Lorsque Quentin rappelle aux participants d'une réunion de travail qu'ils s'écartent de l'ordre du jour fixé, il effectue une rétroaction négative. Autrement dit, il ramène le groupe vers la norme fixée. Il en va de même lorsqu'il tente de persuader son fils de poursuivre ses visites hebdomadaires à ses grands-parents. Enfin, s'il aide un de ses subordonnés à mettre en œuvre de nouvelles actions pour atteindre les objectifs fixés, il effectue encore une rétroaction négative parce qu'il tend à diminuer un écart qui naît et se développe entre l'objectif normé et le résultat atteint.
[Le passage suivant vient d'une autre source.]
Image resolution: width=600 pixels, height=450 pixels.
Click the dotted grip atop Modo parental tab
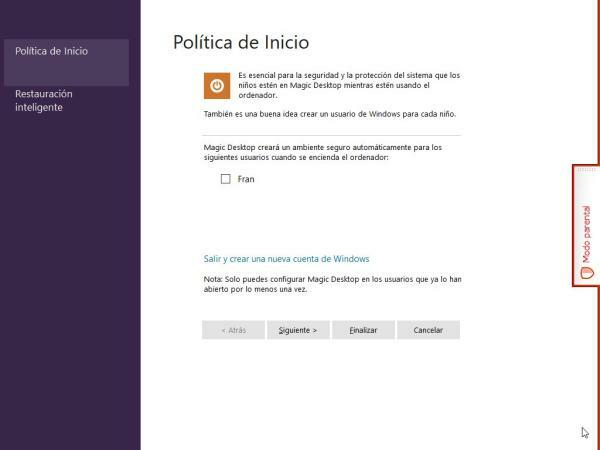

Une fois encore, il revient à la norme.

Il faut bien avoir à l'esprit que les termes, positif et négatif qui qualifient la rétroaction n'ont aucune signification d'ordre moral. Ils indiquent l'augmentation ou la réduction d'un écart par rapport à une norme. Il convient également de préciser qu'une rétroaction considérée comme positive à un niveau peut devenir négative à un autre niveau. Si Quentin met en place des actions de formation pour permettre au personnel de ses services d'être polyvalents, il réalise une rétroaction positive en s'éloignant de la norme actuelle (spécialisation du personnel). Mais cette même décision constitue une rétroaction négative si l'on considère que la norme de Sysinfo est de chercher à adapter en permanence ses ressources aux besoins du marché et à ses contraintes financières.

D'une manière générale, toute rétroaction, positive ou négative, mise en œuvre par un sous- système a des effets sur lui-même, mais peut aussi avoir des effets sur d'autres sous-systèmes, qu'ils soient collatéraux, de rang supérieur ou de rang inférieur.